Loan program aims to solidify Waterloo Road's status as artist community

The Waterloo Road area has always been a friendly place for artists. Now a new $500,000 program will provide small loans to artists in order to help them buy and renovate homes in the growing East Side arts and entertainment district. The program will also allow artists to receive grants for neighborhood projects.

A Cleveland advocacy group, the Community Partnership for Arts and Culture, received half of the $500,000 budget from Leveraging Investments in Creativity, based in New York. The national, foundation-backed initiative seeks to build support for artists and strengthen their contributions to society.

The partnership, which will raise the balance of the $500,000, then picked Waterloo in a citywide competition among nonprofit neighborhood development groups.
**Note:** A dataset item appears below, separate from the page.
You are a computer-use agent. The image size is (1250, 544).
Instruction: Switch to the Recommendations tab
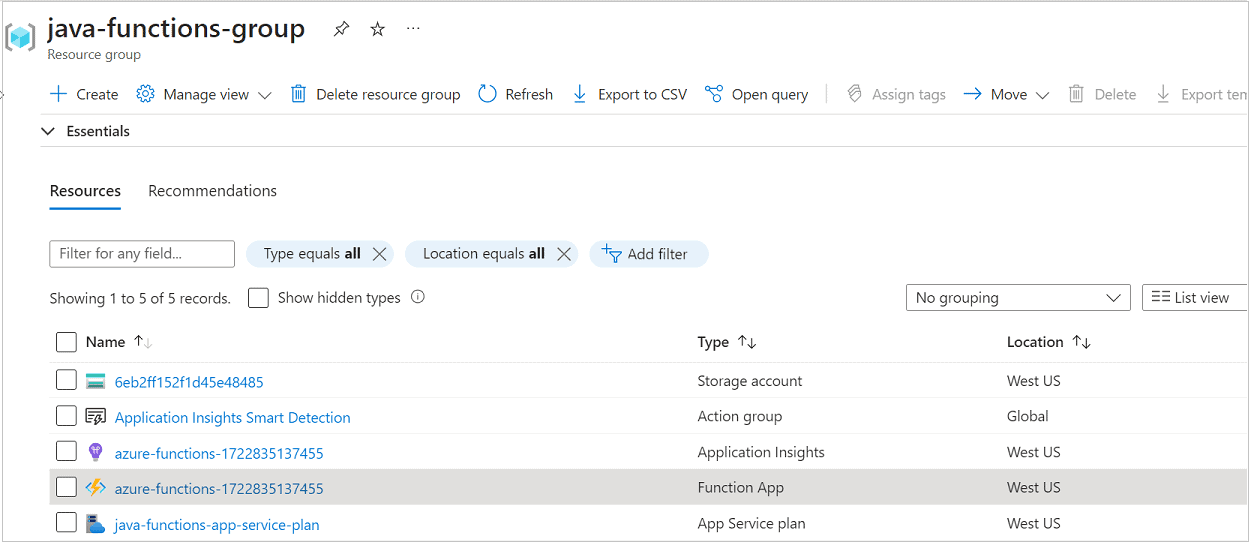point(212,190)
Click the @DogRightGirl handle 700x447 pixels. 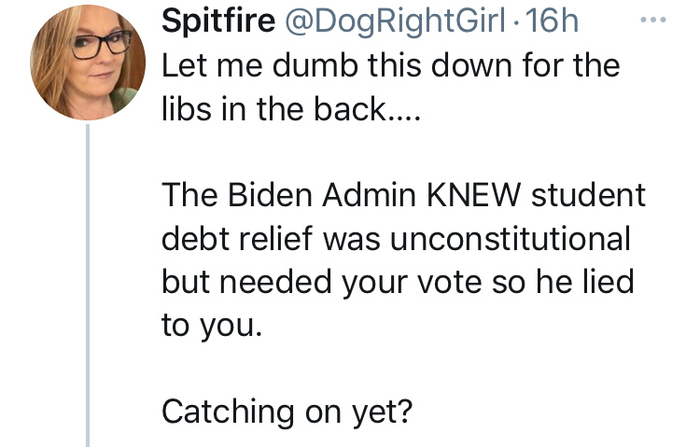pos(392,21)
Although data did show that other areas had higher concentrations of artists by neighborhood, according to Seth Beattie, the partnership’s strategic initiative director, the judges saw a chance for Waterloo’s proposed Artists in Residence program to “play a transformative role.”

In recent years, painters, musicians, other artists and people who want to be near them have moved onto Waterloo, an area that straddles Eash 156th Street just north of Interstate 90. Part of the attraction is the mix of older ethnic residents, minorities and suburban expatriates.

R.A. “Rafiq” Washingtn, a poet, author, guitarist, drummer and resident in Waterloo says, “It kind of reminds me of a New York borough.”

He says he is excited about Artists in Residence, hoping the assistance and Cleveland’s affordable housing prices will woo friends from larger markets.